Rzadko trafia mi sie okazja w jednym tygodniu obejrzeć dwa koncerty
zespołu w dwóch różnych wersjach: pełnej i akustycznej. Tym razem miałem
taką sposobność. Pierwszy z nich miał miejsce 20 stycznia w poznańskim
klubie Blue Note. Jest to miejsce wyjątkowe i specyficzne w swoim
klimacie specjalizujące się głównie w koncertach jazzowych ale dzięki
otwartości jego właścicieli coraz częściej zaglądają tu zespoły z innych
nurtów muzycznych.
Tego wieczoru na deskach jego sceny zagościła grupa Retrospective.

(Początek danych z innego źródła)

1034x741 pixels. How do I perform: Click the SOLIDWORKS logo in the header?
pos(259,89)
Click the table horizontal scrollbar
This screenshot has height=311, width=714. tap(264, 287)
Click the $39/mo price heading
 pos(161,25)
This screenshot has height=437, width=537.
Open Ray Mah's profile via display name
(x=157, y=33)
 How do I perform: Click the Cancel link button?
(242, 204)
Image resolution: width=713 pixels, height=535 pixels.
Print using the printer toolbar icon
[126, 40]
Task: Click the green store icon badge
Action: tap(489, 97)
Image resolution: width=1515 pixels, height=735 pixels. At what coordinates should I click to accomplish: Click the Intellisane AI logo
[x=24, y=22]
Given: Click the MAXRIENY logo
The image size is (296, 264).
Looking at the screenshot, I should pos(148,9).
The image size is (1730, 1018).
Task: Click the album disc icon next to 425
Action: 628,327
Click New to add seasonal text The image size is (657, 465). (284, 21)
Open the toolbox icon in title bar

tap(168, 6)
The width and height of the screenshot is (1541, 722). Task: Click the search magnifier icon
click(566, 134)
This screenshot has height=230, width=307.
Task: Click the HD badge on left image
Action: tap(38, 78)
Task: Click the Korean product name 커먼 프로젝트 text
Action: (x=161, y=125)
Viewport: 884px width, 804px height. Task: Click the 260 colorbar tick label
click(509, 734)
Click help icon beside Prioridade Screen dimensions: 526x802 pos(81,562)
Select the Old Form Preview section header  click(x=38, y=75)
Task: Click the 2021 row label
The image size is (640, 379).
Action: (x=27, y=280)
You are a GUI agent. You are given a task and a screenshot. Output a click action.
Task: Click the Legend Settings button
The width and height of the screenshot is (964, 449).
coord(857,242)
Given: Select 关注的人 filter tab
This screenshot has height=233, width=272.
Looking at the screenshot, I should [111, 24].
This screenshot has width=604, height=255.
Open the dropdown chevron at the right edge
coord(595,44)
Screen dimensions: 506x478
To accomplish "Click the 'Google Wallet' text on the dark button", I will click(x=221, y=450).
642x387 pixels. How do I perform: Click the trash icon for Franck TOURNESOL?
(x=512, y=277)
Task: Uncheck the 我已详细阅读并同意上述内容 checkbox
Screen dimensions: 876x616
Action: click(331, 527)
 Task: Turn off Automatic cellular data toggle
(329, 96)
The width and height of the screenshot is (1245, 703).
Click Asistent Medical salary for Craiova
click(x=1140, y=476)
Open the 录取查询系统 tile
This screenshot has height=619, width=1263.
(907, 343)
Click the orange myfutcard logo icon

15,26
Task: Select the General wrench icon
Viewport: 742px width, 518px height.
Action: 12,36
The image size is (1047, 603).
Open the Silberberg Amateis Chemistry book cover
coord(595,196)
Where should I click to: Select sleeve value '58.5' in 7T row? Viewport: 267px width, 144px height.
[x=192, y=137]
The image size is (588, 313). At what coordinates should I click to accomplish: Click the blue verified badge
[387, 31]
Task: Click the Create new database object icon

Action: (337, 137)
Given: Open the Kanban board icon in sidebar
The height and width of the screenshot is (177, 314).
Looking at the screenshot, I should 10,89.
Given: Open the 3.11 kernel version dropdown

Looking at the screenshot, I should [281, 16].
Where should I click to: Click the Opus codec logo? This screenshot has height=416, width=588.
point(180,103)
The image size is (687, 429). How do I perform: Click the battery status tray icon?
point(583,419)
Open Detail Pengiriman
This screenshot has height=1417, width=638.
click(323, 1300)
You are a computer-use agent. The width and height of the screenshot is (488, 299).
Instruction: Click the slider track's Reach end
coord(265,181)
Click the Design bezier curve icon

Na
scenie pojawili się w kolejności od lewej: Beata Łagoda – instrumenty
klawiszowe, Alan Szczepaniak – gitara, na środku sceny Jakub Roszak –
wokal, po prawej stronie Łukasz Marszałek – gitara basowa, za nim
wciśnięty w narożnik ubrany jak zawsze w naszą firmową koszulkę Robert
Kusik – perkusja a przed nim Maciek Klimek – gitara.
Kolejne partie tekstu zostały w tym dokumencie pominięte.